Document:
Spamassassin on Mac OS X

More Articles

Email spam is an ever growing problem. This article covers getting SpamAssassin working on Mac OS X. Actually, it is probably useful for doing this on any Unix/Linux, but Mac OS X presents special challenges.


Hate these ads?

Let's do the grand overview first.

  • Mac OS X 10.2.4
  • Multiple pop mailboxes on the internet
  • Mail.app to read mail



The first problem is that there is no security in plain old POP3. Some ISP's offer secure POP, but that can sometimes have its own set of problems, so we'll stick with POP but tunnel through ssh for security. See related article Securing POP in Mac OS X. (you don't NEED to do this to use Spamassassin).

The second problem is that Mail.app in OS X 10.2.4 doesn't understand the concept of just getting its mail from a local mailbox. It (stupidly) has to use a protocol like pop or imap. So, we need a pop or imap server running on the Mac, and unfortunately Mac OS X 10.2.4 doesn't have either.

Once we solve these two problems, the flow is pretty simple: regularly go out (through an ssh tunnel, again that part is entirely optional and unrelated to Spamassassin) and download mail, running it through SpamAssassin as it comes in, storing it in a non-Mail.app location. Have a pop or imap server that reads that mailbox upon request from Mail.app, which then sorts out the mail based on the flags SpamAssassin adds (and by its own filters).

Exercise directions: Can you reproduce the SpamAssassin article word for word, between "Let's do the" and "doesn't have either.", inclusive? The material after this point has no connection to the SpamAssassin article.

Data excerpt:
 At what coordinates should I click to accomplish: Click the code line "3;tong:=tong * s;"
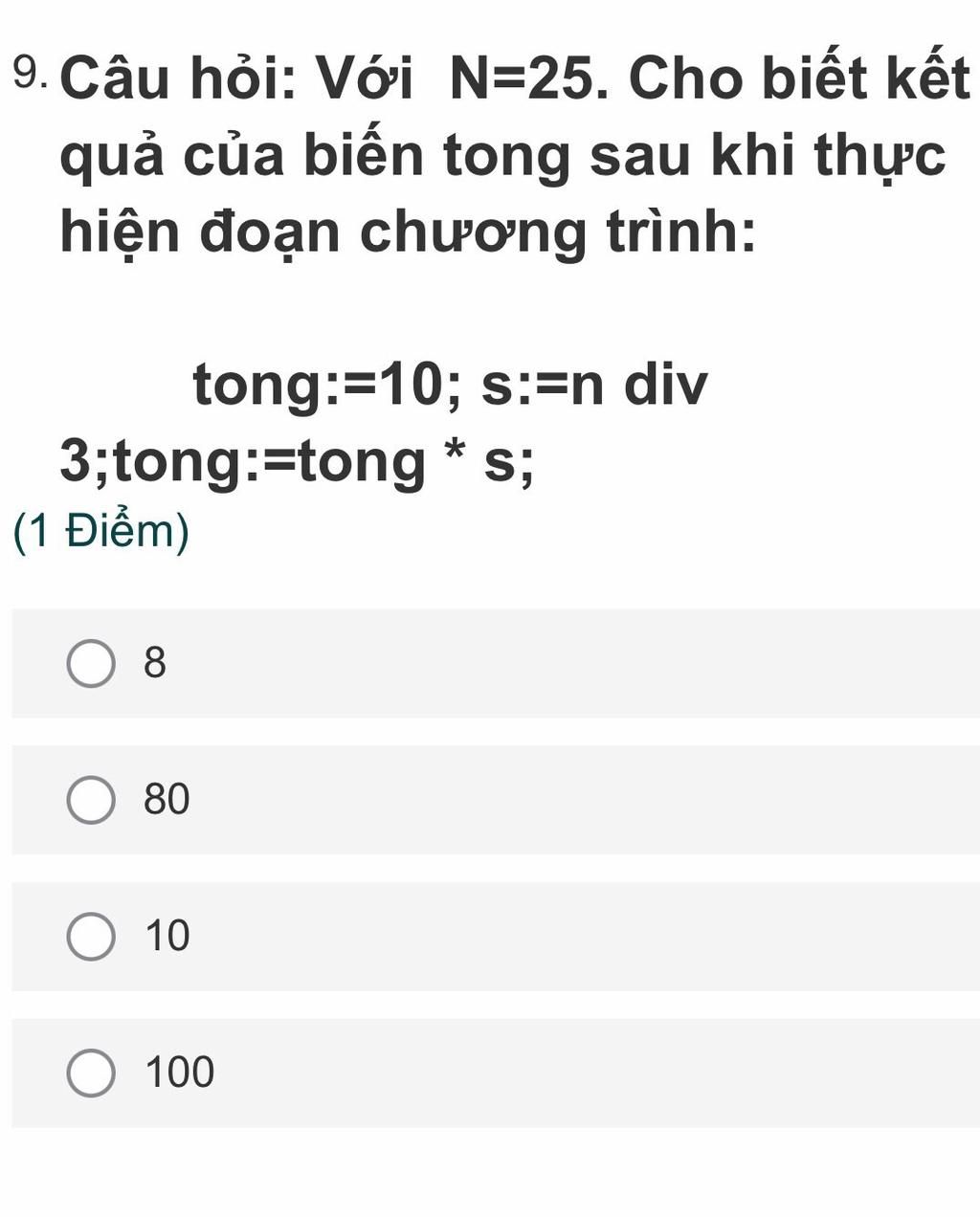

Answer in full:
Let's do the grand overview first.

  • Mac OS X 10.2.4
  • Multiple pop mailboxes on the internet
  • Mail.app to read mail



The first problem is that there is no security in plain old POP3. Some ISP's offer secure POP, but that can sometimes have its own set of problems, so we'll stick with POP but tunnel through ssh for security. See related article Securing POP in Mac OS X. (you don't NEED to do this to use Spamassassin).

The second problem is that Mail.app in OS X 10.2.4 doesn't understand the concept of just getting its mail from a local mailbox. It (stupidly) has to use a protocol like pop or imap. So, we need a pop or imap server running on the Mac, and unfortunately Mac OS X 10.2.4 doesn't have either.